I’m heavily influenced by Connie Willis’ time travel stories [which include her novels Lincoln’s Dreams, Doomsday Book, and To Say Nothing Of The Dog], which I have always loved. Like Connie’s, my time travelers are historians. But mine aren’t as pure of heart as hers, and like real historians, they’re very concerned with getting funding for their research.
Now, calling the novella Gods, Monsters, And The Lucky Peach makes me think there might be some humor in this story. But is it more like the situational humor of, say, a John Scalzi novel [Old Man’s War, Head On], or a more obvious approach like Douglas Adams’ The Hitchhiker’s Guide To The Galaxy?

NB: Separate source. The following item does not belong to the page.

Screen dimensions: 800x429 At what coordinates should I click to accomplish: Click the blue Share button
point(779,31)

It’s situational humor. To me, one of the funniest thing in the book is the image of Minh riding a bike. She has six octopus prostheses for legs, and her research assistant Kiki is pretty amused by it. And there’s quipping humor, too. Hamid, who is the gay veterinarian who time travels with them, cracks a lot of jokes to lift the mood when Minh is getting too intense.
Of course, the title also makes me think of James And The Giant Peach. So, yeah, I’m gonna go there: In what ways was Roald Dahl’s classic an inspiration on Gods, Monsters, And The Lucky Peach?

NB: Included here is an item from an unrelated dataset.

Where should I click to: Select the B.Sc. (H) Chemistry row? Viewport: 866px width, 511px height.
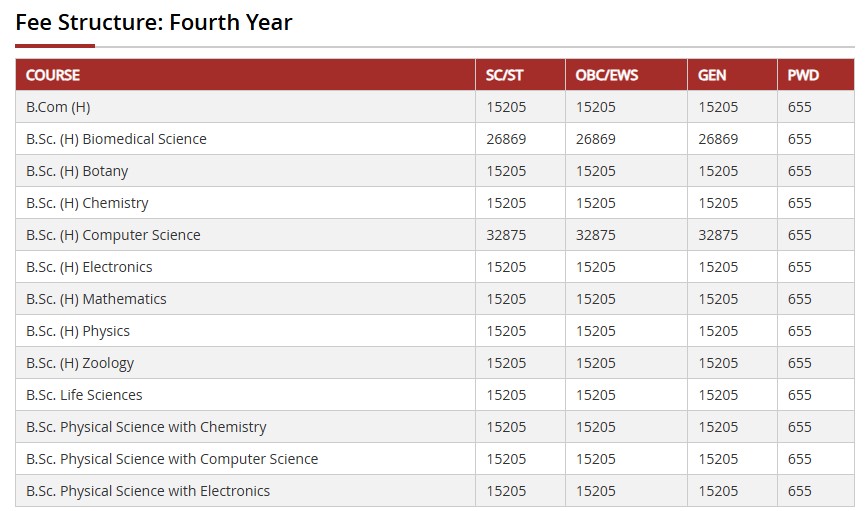pos(435,203)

I didn’t intentionally reference James And The Giant Peach, but it’s appropriate because Roald Dahl’s book is about a self-contained habitat that sustains and nurtures its occupants, and that’s how I see the cities in my world.
Speaking of Dahl, Scalzi, and so on, are there any writers or stories that had an influence on Gods, Monsters, And The Lucky Peach, but not on your previous novella, Waters Of Versailles, or any of your short stories?
I’d say all my work is influenced by the writers I love: Connie Willis, Michael Bishop, Walter Jon Williams, and Alan Bennett.
How about such non-literary influences; was Gods, Monsters, And The Lucky Peach influenced by any movies, TV shows, or video games?
There’s a video game aspect to my mechanics of time travel, where you can repeatedly time travel to the same point in time and replay your actions until you get it right. You can also create a decision tree to different outcomes, like Groundhog Day. This is like real life played as a video game.
As you know, a lot of science fiction stories are not stand-alone tales, but are parts of larger sagas. Is Gods, Monsters, And The Lucky Peach a self-contained narrative or the first book in a series, and why is it whatever you made it?
I wrote it to be self-contained, but there will be a sequel. I was surprised when readers called for a sequel, because I didn’t see the ending as a cliffhanger at all. My guess is that as a novella — 40,000 words — the story has more of a short-story ending than a book ending. It’s a satisfying emotional conclusion but the plot obviously can go on. Which is kind of interesting; maybe this is the difference between a novel and a novella?
Makes more sense than page length, given how novels used to be as short as modern novellas. Anyway, what can you tell us about the sequel?
I’m writing it now, and it’ll be from the point of view of Kiki’s, Minh’s 23-year-old research assistant. She’s a very likable character and it’s fun to be in her head.
Obviously, if people are interested in this series, they should buy Gods, Monsters, And The Lucky Peach now, and at least three or four more times just to be super cool. But is there any reason they shouldn’t also read it now, as opposed to waiting for the sequel?
It’s a good story, so I’d recommend reading it now, of course. [grins]
Of course. Earlier I asked about the movies, TV shows, and video games that may have influenced Gods, Monsters, And The Lucky Peach. But has there been any interesting in making it into a movie, show, or game?
I’ve had a few bites from Hollywood but I’m not holding my breath. Those things rarely work out.
And which of those do you think would work best?
Finally, if someone enjoys Gods, Monsters, And The Lucky Peach, what would you suggest they read next and why?
I’d recommend my story at Clarkesworld, “We Who Live in the Heart,” which is a finalist for the Theodore Sturgeon Memorial Award. It’s loosely related to Gods, Monsters, And The Lucky Peachand draws on the same economic worldbuilding concepts.